Task description:
Go through the data and report each line that holds the string "agent".

Provided data:
════════
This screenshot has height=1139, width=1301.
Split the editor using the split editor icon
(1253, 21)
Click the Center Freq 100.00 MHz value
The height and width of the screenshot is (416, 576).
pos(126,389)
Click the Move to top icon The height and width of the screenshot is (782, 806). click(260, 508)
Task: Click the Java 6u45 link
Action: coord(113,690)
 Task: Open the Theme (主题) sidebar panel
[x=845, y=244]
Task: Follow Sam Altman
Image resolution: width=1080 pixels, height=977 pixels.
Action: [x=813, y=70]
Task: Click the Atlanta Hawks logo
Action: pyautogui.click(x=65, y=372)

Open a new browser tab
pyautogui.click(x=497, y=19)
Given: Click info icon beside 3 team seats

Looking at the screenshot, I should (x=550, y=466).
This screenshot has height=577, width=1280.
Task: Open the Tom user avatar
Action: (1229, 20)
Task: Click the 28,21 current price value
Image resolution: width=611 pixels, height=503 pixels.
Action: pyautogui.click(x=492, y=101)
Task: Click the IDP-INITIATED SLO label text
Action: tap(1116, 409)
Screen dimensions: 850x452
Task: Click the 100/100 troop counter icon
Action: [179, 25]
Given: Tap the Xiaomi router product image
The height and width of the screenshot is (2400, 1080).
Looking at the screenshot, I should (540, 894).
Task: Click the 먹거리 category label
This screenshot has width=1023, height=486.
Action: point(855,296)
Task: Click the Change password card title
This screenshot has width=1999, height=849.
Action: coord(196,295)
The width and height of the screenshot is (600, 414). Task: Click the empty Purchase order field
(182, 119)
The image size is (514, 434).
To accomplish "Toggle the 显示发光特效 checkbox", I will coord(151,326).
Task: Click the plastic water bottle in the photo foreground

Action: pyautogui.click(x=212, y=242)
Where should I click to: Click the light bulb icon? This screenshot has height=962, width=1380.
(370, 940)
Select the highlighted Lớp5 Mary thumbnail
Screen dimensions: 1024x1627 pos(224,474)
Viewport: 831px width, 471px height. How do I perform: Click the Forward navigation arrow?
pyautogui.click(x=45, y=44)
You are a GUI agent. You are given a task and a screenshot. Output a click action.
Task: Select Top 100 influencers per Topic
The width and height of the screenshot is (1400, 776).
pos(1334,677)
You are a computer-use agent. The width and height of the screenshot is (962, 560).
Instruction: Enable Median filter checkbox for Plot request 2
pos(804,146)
════════
Answer box:
You are a GUI agent. You are given a task and a screenshot. Output a click action.
You are a computer-use agent. The width and height of the screenshot is (962, 560).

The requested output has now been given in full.